BRIEF.ID – Industri tekstil nasional berada dalam kondisi yang kian sulit dan terus melemah geliatnya. Terjadi penurunan produksi, penyusutan penjualan, serta dalam bayang-bayang pemutusan hubungan kerja (PHK). Dibutuhkan intervensi pemerintah untuk menghentikan tren PHK sekaligus memulihkan kembali sektor industri sandang.
Industri tekstil dan produk tekstil (TPT) di Indonesia kini di ambang keterpurukan. Melemahnya pasar ekspor, disertai gempuran produk tekstil impor ke pasar domestik membuat pelaku industri sandang mulai dari hulu hingga hilir kian terimpit. Ujungnya, industri TPT yang terpuruk telah memicu pemutusan hubungan kerja hingga ribuan pekerja.

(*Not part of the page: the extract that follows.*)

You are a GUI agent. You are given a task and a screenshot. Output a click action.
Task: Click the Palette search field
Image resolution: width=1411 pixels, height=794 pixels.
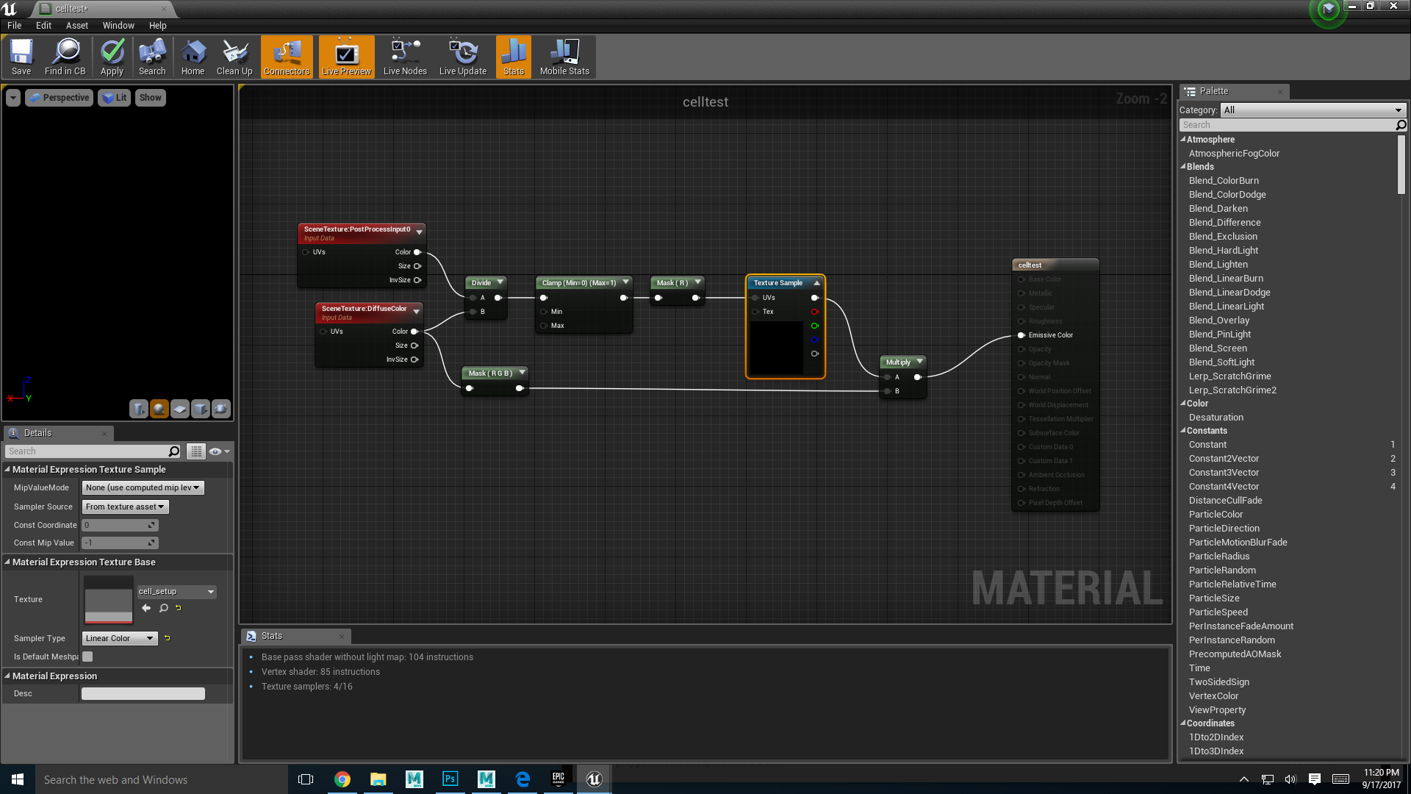(1286, 125)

Asosiasi Pertekstilan Indonesia (API) menyatakan, selama Januari-Mei 2024, kurang lebih 20-30 pabrik berhenti beroperasi dengan mem-PHK pekerja hingga mencapai 10.800 orang. Angka itu melanjutkan gelombang PHK sepanjang 2023 yang tercatat mencapai 7.200 pekerja di sentra industri TPT di wilayah Bandung dan Surakarta. Jumlah ini diyakini lebih tinggi karena ada pekerja yang tidak melapor saat terkena PHK.
Tak hanya itu, pada awal Juni 2024 lalu sebanyak 6 pabrik menutup operasinya. Rinciannya, terdiri atas PT S Dupantex di Jawa Tengah yang melakukan PHK pada 700 pekerja; PT Alenatex di Jawa Barat sebanyak 700 pekerja ter-PHK; PT Kusumahadi Santosa di Jateng menghentikan 500 pekerja; PT Kusumaputra Santosa di Jateng memutus 400 pekerja; PT Pamor Spinning Mills di Jateng menghentikan 700 orang; dan PT Sai Apparel di Jateng mem-PHK 8.000 orang.
Sementara itu, ada juga pabrik tekstil yang melakukan efisiensi karyawan. Beberapa pabrik yang masih berjalan, tapi memangkas karyawannya pada awal tahun ini. Salah satunya PT Sinar Panca Jaya di Semarang dengan jumlah PHK hingga awal Juni 2024 tembus 2.000 orang. Ada pula PT Bitratex di Semarang telah memutus sekitar 400 pekerja; PT Johartex di Magelang juga melakukan PHK 300-an orang; dan PT Pulomas, Bandung dengan PHK 100-an orang.
Multiplier Effect
Dampak PHK tentunya menimbulkan multiplier effect yang semakin besar. Selain bisa meningkatkan angka pengangguran terbuka di Indonesia, banyaknya PHK juga bisa berdampak pada masalah sosial seperti kemiskinan dan meningkatnya angka kriminalitas.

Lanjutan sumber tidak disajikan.